(Data items)
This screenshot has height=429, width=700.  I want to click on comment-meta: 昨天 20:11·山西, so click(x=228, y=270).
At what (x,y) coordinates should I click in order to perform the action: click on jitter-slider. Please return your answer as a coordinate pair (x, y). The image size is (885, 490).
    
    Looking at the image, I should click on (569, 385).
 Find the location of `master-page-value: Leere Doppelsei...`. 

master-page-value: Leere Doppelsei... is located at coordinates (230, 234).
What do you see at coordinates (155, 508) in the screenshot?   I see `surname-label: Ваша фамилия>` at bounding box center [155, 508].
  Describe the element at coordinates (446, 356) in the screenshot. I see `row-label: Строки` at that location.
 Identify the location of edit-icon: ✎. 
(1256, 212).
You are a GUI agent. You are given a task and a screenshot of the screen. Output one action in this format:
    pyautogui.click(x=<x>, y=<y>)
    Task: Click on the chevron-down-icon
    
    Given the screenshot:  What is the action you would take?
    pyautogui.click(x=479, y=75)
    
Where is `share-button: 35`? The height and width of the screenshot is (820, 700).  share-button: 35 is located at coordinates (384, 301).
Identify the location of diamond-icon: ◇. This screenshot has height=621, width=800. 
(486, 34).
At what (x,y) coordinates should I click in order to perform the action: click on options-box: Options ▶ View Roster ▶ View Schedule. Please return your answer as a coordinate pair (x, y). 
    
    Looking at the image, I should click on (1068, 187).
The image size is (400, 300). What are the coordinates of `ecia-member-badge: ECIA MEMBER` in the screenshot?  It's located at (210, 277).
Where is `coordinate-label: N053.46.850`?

_Task description:_ Please print the lines of the listing exactly as they appear, from the line with "Identify the location of diamond-icon: ◇." through the end of the listing.

_Output of the task:_
Identify the location of diamond-icon: ◇. This screenshot has height=621, width=800. 
(486, 34).
At what (x,y) coordinates should I click in order to perform the action: click on options-box: Options ▶ View Roster ▶ View Schedule. Please return your answer as a coordinate pair (x, y). 
    
    Looking at the image, I should click on (1068, 187).
The image size is (400, 300). What are the coordinates of `ecia-member-badge: ECIA MEMBER` in the screenshot?  It's located at (210, 277).
Where is `coordinate-label: N053.46.850`?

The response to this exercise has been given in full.